Broadhead wrenches are useful when it comes to unscrewing broadhead tips from arrows. These types of arrow tips are often much bigger and extremely sharp, so one of these wrenches is a must if you don’t want to slice your fingers open. Of course, if you’re using field tips, which are the simple arrow tips used for target practice, you’re not going to need a wrench. Just keep in mind that you’ll probably need one if you start shooting with broadheads.

15. Bow case

Bow cases make it easy to travel with your archery equipment. They’re perfect for storing your bow so that it doesn’t get damaged. While you can choose from hard and soft cases, I recommend hard cases because they’re more durable. A lot of them also offer water-resistant or waterproof coatings.

16. Chest guard

Chest guards are intended to protect your body against your bowstring you fire your bow. They keep your clothing out of the way, so they’re a good safety feature to have. I recommend using a chest guard if you’re going to be shooting with a bigger bow or if you’re clothes keep getting caught in your bow string.

17. Clicker

Clickers are designing to reduce aiming panic and the way that they work is simple. When you draw your bow to a certain length, your clicker will make a noise to alert you that you can shoot the arrow. This type of mechanism is usually found on traditional bows.

18. Inserts

Inserts are an item that you can put into the front of the arrow. Once you put this on, this allows you to screw the arrowhead on. Just keep in mind that different arrowheads will influence the weight and balance of the arrow. In turn, this will affect its speed and trajectory.

19. Field repair kit

When shooting, a field repair kit can be extremely useful. You don’t need to bring a giant tool box; a basic set or archery tools will do. You only need enough to adjust your arrows, bows, or anything else that may be subject to some wear and tear. I suggest bringing some multipurpose tools, so that you’re not lugging around a bunch of tools that you may never use. I like to keep mine in my car, so that I may have them handy whenever I go shooting.

20. Serving

A bow string serving is an extra piece of fabric that is woven onto the bow string. They are good for extending the life of bow strings. This extra fabric is usually located in the places where the string is subject to a lot of natural wear and tear. Servings are useful for

21. Sights

Sights are visual aids that you can attach to your bow to help with aim. Sights make shooting easier. While some archers only shoot with sights, others prefer to shoot instinctively. Whether or not you shoot with a sight boils down to preference, but I recommend trying it out before you purchase to see if you like it.

22. Stabilizer

Stabilizers are used to reduce how much the bow vibrates when you fire. This piece of equipment usually sticks out in front of the bow and looks like a long, round bar. Stabilizers are good for lightweight bows because have stronger recoil compared to heavier bows.

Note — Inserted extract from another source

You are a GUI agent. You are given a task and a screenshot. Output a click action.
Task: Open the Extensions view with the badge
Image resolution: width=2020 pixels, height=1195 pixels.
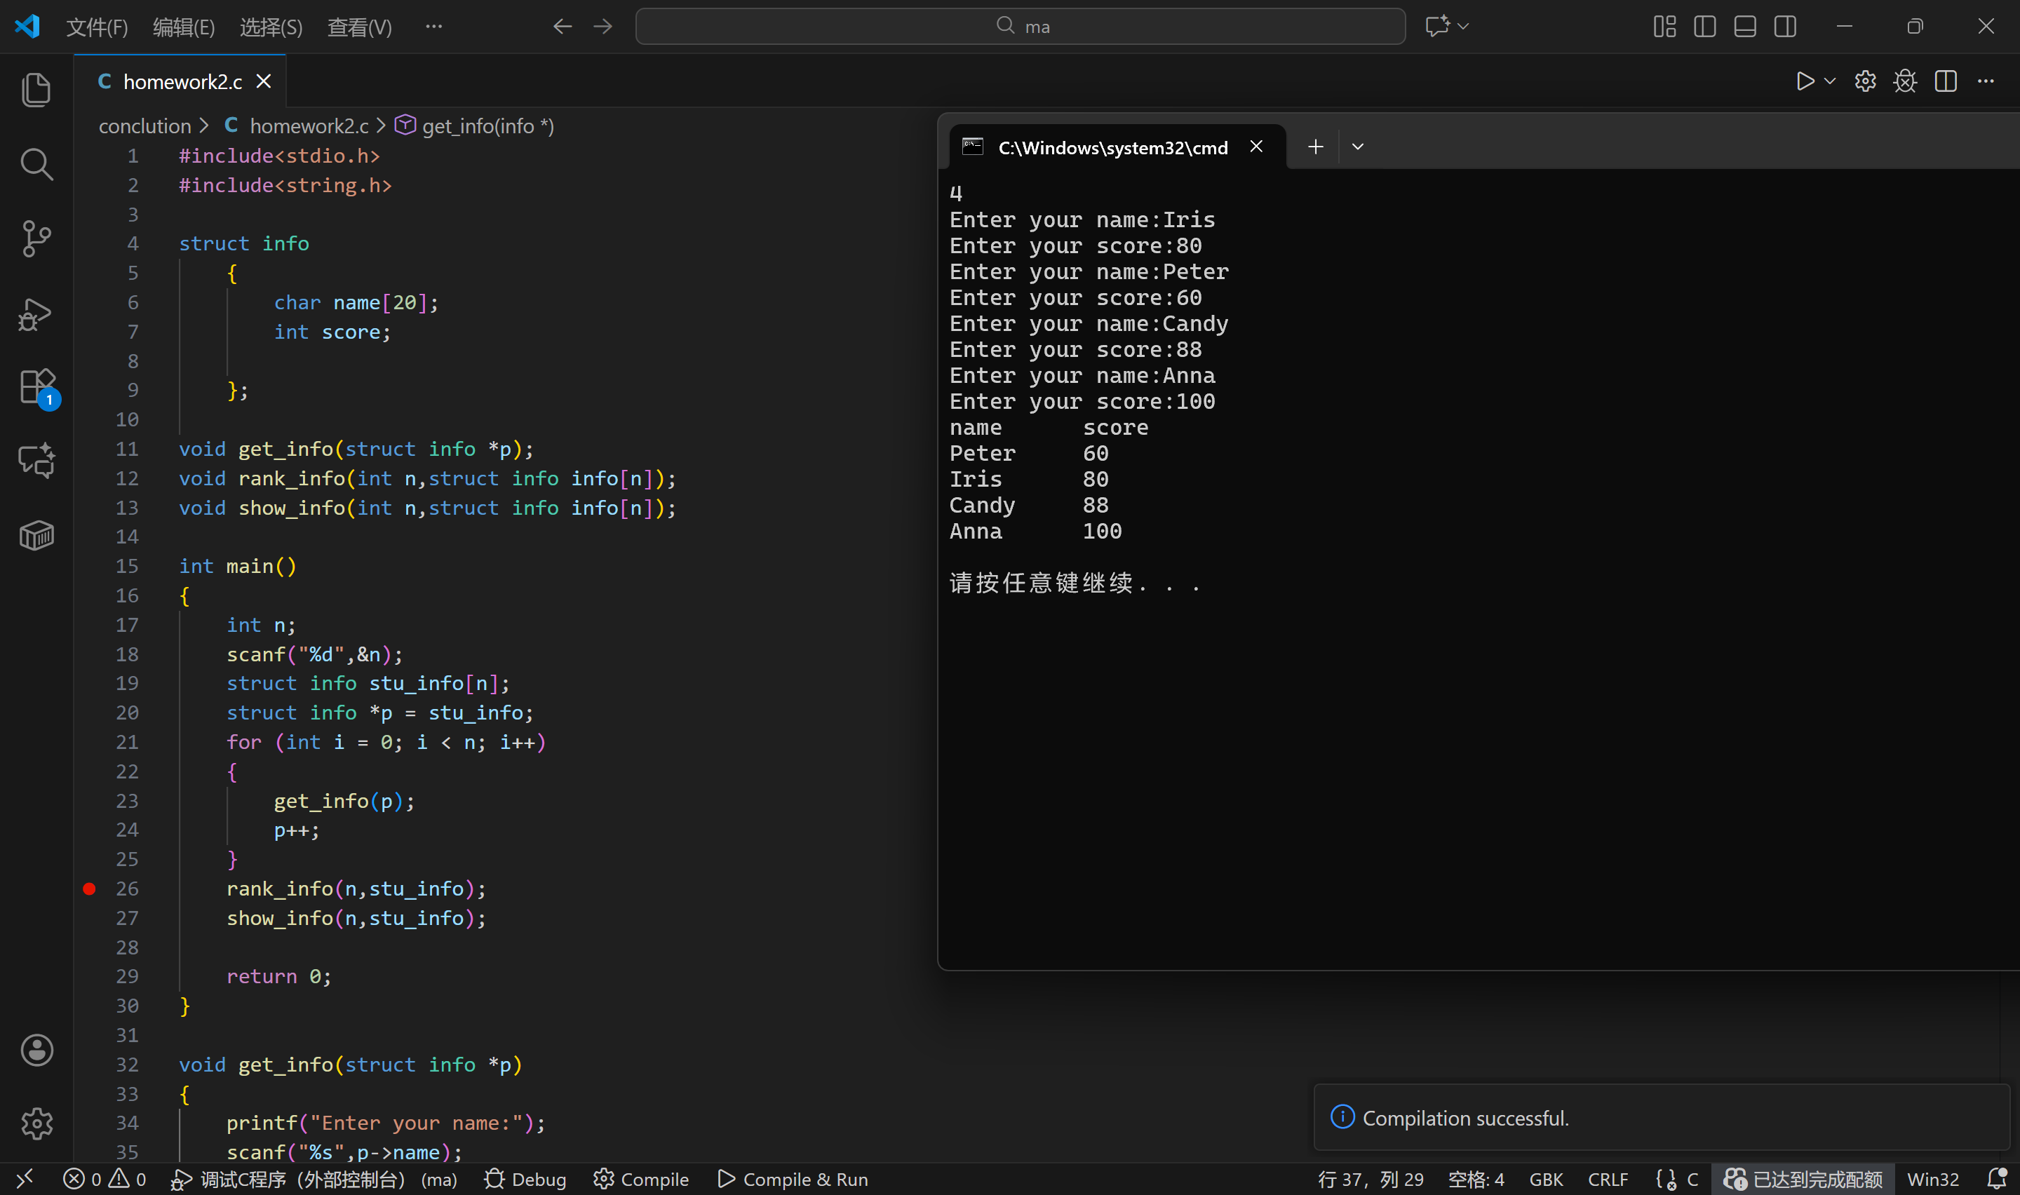tap(36, 387)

how to measure draw length in archery

23. String whisker silencers

String whisker silencers are lightweight pieces of rubber that attach to your bow string to help reduce noise when fired. They are usually tied to the bow string at both ends and look like little pom-poms.
Silencers aren’t that important for backyard shooting or target archery, but can make a load of different out in the field. These are perfect for hunting because they limit that chance that you’ll scare off wild game with your bow.

24. Quiver

Quivers are containers that are used for storing arrows. They can be slung across your shoulder or attached to your waist. Quivers are wonderful because they make firing must more efficient; your arrows will all be in one easy-to-grab place.